→ What to do: From the first line through the last, transcribe the listing word for word.

→ Raw data:
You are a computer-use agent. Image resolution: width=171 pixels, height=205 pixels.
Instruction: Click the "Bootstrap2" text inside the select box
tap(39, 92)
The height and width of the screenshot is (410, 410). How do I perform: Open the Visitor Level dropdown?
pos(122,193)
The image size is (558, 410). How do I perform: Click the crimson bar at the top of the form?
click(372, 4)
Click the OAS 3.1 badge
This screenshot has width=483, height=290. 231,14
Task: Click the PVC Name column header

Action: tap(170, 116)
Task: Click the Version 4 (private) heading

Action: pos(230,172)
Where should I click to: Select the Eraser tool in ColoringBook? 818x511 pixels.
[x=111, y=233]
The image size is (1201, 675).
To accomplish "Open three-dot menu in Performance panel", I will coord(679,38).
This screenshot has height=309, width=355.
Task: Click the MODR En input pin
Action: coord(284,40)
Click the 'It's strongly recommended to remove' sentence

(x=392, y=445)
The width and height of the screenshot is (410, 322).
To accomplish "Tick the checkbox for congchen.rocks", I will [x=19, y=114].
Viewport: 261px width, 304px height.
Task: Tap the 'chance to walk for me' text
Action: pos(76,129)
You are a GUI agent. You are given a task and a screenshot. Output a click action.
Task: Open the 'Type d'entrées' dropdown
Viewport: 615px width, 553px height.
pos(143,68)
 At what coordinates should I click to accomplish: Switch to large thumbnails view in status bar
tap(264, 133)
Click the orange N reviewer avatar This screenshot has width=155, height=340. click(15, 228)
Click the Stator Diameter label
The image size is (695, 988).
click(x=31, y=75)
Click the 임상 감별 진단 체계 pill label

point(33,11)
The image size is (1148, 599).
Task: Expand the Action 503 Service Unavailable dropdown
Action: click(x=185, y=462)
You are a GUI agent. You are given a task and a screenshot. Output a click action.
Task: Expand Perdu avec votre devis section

→ Task result:
You are a computer-use agent. Image resolution: width=171 pixels, height=205 pixels.
Instruction: Click the "Bootstrap2" text inside the select box
tap(39, 92)
The height and width of the screenshot is (410, 410). How do I perform: Open the Visitor Level dropdown?
pos(122,193)
The image size is (558, 410). How do I perform: Click the crimson bar at the top of the form?
click(372, 4)
Click the OAS 3.1 badge
This screenshot has width=483, height=290. 231,14
Task: Click the PVC Name column header

Action: tap(170, 116)
Task: Click the Version 4 (private) heading

Action: pos(230,172)
Where should I click to: Select the Eraser tool in ColoringBook? 818x511 pixels.
[x=111, y=233]
The image size is (1201, 675).
To accomplish "Open three-dot menu in Performance panel", I will coord(679,38).
This screenshot has height=309, width=355.
Task: Click the MODR En input pin
Action: coord(284,40)
Click the 'It's strongly recommended to remove' sentence

(x=392, y=445)
The width and height of the screenshot is (410, 322).
To accomplish "Tick the checkbox for congchen.rocks", I will [x=19, y=114].
Viewport: 261px width, 304px height.
Task: Tap the 'chance to walk for me' text
Action: pos(76,129)
You are a GUI agent. You are given a task and a screenshot. Output a click action.
Task: Open the 'Type d'entrées' dropdown
Viewport: 615px width, 553px height.
pos(143,68)
 At what coordinates should I click to accomplish: Switch to large thumbnails view in status bar
tap(264, 133)
Click the orange N reviewer avatar This screenshot has width=155, height=340. click(15, 228)
Click the Stator Diameter label
The image size is (695, 988).
click(x=31, y=75)
Click the 임상 감별 진단 체계 pill label

point(33,11)
The image size is (1148, 599).
Task: Expand the Action 503 Service Unavailable dropdown
Action: click(x=185, y=462)
You are a GUI agent. You are given a task and a screenshot. Output a click action.
Task: Expand Perdu avec votre devis section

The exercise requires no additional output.